What is common to these projects—as is the case with most PPPs—is that the projects commence on the premise that a private investor must undertake them because the government does not have the wherewithal. But as soon as the project starts—even before they start yielding any results—IL&FS’ cost meter is already ticking, with fees and charges loaded onto the project which the state (State governments or state-owned companies) has to pay. Moreover, enormous hidden subsidies in the form of land, tax breaks and other concessions are doled out to these so-called joint venture companies. For example, as pointed out by the financial journalist Sucheta Dalal, in the case of the Gujarat International Finance Tec-City project, land was provided at Rs.2 an acre, which amounted to more than Rs.440 crore as a giveaway. To make matters worse, these PPPs masquerade as private companies although they draw from public funds and then cite their right to maintain confidentiality.
Case for a bailout?
Financial markets appear to have a surreal life of their own. They give the impression that the world of finance has a life of its own, far away from the real world of real issues, real livelihoods and the real economy. Iimplicit in this construct of the world of finance is the suggestion that lesser mortals cannot fathom what happens in this world. Nothing could be further from reality. The IL&FS crisis was initially presented as a problem of the markets, later, as a problem for the banks, and still later as a problem for the entire financial system. But the real problem with the IL&FS story pertains to the reality, the reality of profit gouging, which has resulted in costlier water, costlier road tolls, costlier power tariffs and a generalised perpetuation of opacity that remains unaccountable to common folk across the country in the hundreds of projects that IL&FS has a hand in. This is where the real world meets the world of finance.
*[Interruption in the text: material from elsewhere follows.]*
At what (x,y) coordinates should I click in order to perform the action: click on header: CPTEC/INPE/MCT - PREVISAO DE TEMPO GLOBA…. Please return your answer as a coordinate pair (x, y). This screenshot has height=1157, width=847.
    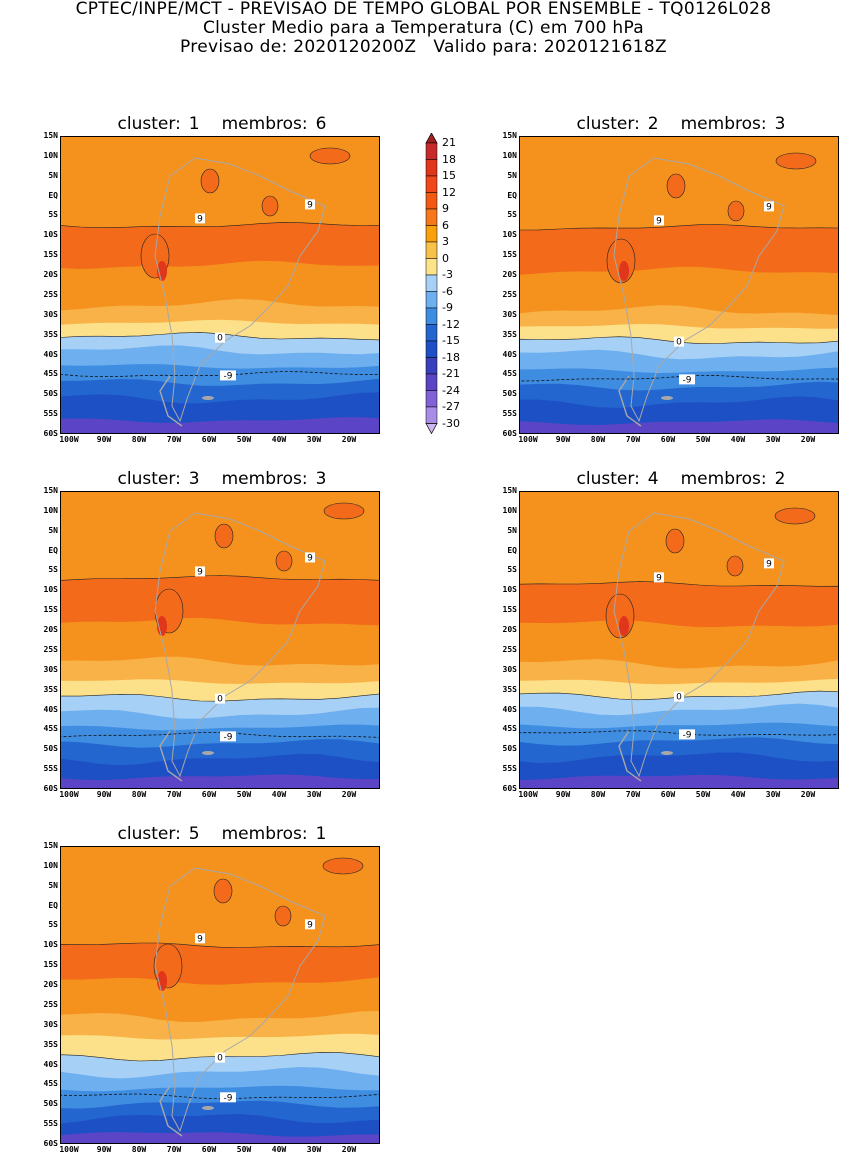
    Looking at the image, I should click on (424, 28).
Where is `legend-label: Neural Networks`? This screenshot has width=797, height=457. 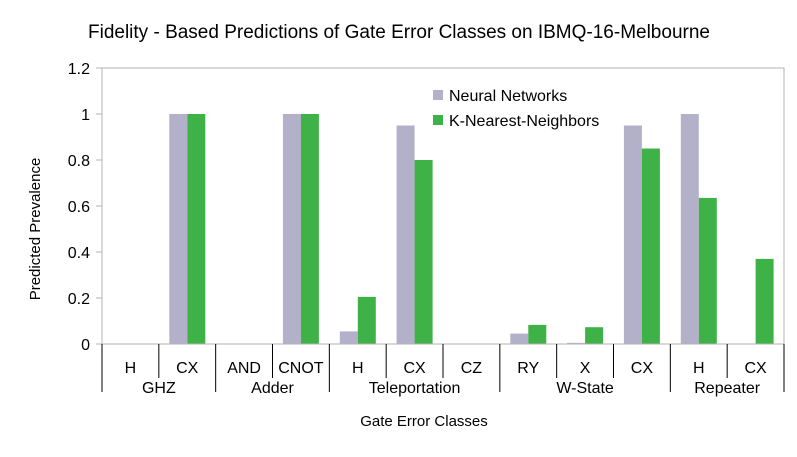 legend-label: Neural Networks is located at coordinates (508, 96).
There have been reports that a wider fallout of the IL&FS crisis needs to be prevented in order to ensure that it does not envelop financial markets. The argument is that a full-blown default by IL&FS would not only set off a collapse of other stressed banks and financial institutions but trigger a wider crisis in the debt and equity markets. There is also the unstated fear that such a collapse would result in surging interest rates, which would jeopardise the Narendra Modi government’s borrowing programme as it enters an election year. Implicit in this train of logic is the demand for a bailout, which raises several questions.
Does IL&FS’ track record indicate that the company serves the public interest in any meaningful way? If that is not so, as all evidence from the negligently run company shows, the answer to what ought to be done can be broken down into simpler parts. First, it ought to be recognised that IL&FS is a notoriously unique company. There is none like it in the land; there is no other company that finances infrastructure while acting as an investor on the scale that it does. Given the fact that many infrastructure companies have come to grief in the past few years, mostly because of their unwillingness to bring in equity to match their high levels of borrowings (mainly from public sector banks), why should IL&FS get special treatment?
As for the question of what would happen to IL&FS’ many projects, it would appear that a far better solution would be to let the State governments or other governmental entities reacquire control over these projects. After all, the state would be in a far better position to ensure that public good is served rather than a private entity that functions in a grossly opaque manner. Of course, this would require IL&FS to sell these assets at a discount, a distress sale of sorts. But if the government (States as well as the Union) is getting back control of the project, what could be the objection to a reckless private company now having to suffer a haircut?